Season 1, Episode 7: “Sorbet”
or, THIS IS IIIIIITTT, HERE IS OUR SHOOOOWWW, IT IS HERE
**Warning: rewatch blogging, written with knowledge of the full series
After the first season of Hannibal aired, Bryan Fuller had a long conversation with TV critic & professional Fannibal Todd VanDerWerff, in which he shared what I consider to be the most important thing ever said about the production of this show. Yes, ever. Yes, even more than that one.
The quote is:
Fuller: “Also, keep in mind, we were a direct-to-series show, so that means the day you finish shooting the pilot, the very next day is when you start shooting episode two. … When I saw the first cut of the pilot, it was one of the most terrifying days of the production for me, because there is an arrogance to a direct-to-series order that negates the contributions of your cast and your director, because you’re thinking, like, ‘Oh, they’re going to do what they’re going to do, and we’re just going to lay the plan out ahead of them, and they’ll fall into place.’ But with this cast and with a director like David Slade, they elevated the material so significantly that I was looking at the scripts that were coming down the pike, and I just thought, ‘We are writing the wroooong show.’ [Laughs.] So it was a matter of grabbing the wheel, jerking it, and trying to turn the ship. It was acknowledging what the cast and the director had brought to the table and evolving it from that point.
There were pressures along the way, where it’s like, ‘Just stay the course. Do the scripts that you’ve written,’ and I just couldn’t do that. It was going to be a tremendous amount of work and a tremendous amount of effort to re-break and rewrite the 10 scripts that we had ready to go, but the fact was, in my gut, I knew that they were the wrong version of this show.

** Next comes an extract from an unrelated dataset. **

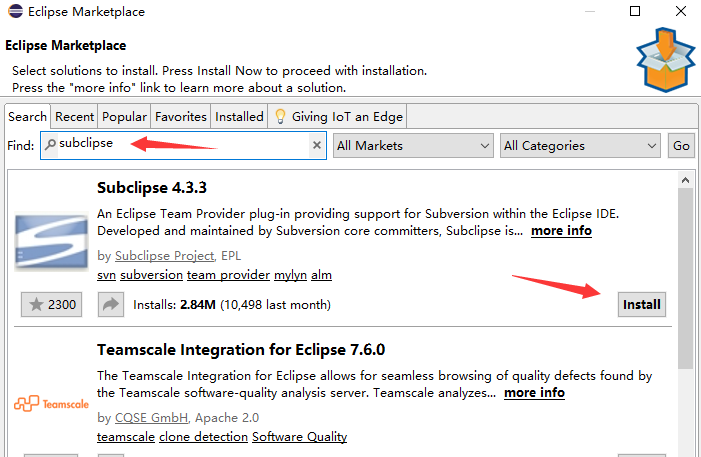This screenshot has width=701, height=457.
Task: Switch to the Recent tab
Action: tap(75, 117)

And a change had to be made quickly and efficiently. I begged for us to do a shutdown, so I could apply what I’d learned from seeing the pilot, and it was just not in our budget. All of that had to be done on the fly. So we essentially threw out 10 scripts and were writing them on the fly as production was going and trying to keep ahead and trying to feed the machine.” - The AV Club, July 2013
So, this is insane for a couple reasons. One of them is covered clearly here, namely that to rewrite a direct-to-series show while in production is SO DIFFICULT, no one does that, no one does that, Bryan. But Bryan Fuller did. Because he saw something in the footage. Something *more* that his actors were doing with their director, something in a space just beyond his script. And so much did he want to see where that was going, that he cajoled his crew into re-breaking the rest of the season.
Like, listen — I’m not saying Bryan Fuller rewrote the first season of Hannibal on the fly because he saw Hannigram flare up between Mads Mikkelsen & Hugh Dancy. Haha, that would be crazy.
I’m saying that was part of the reason.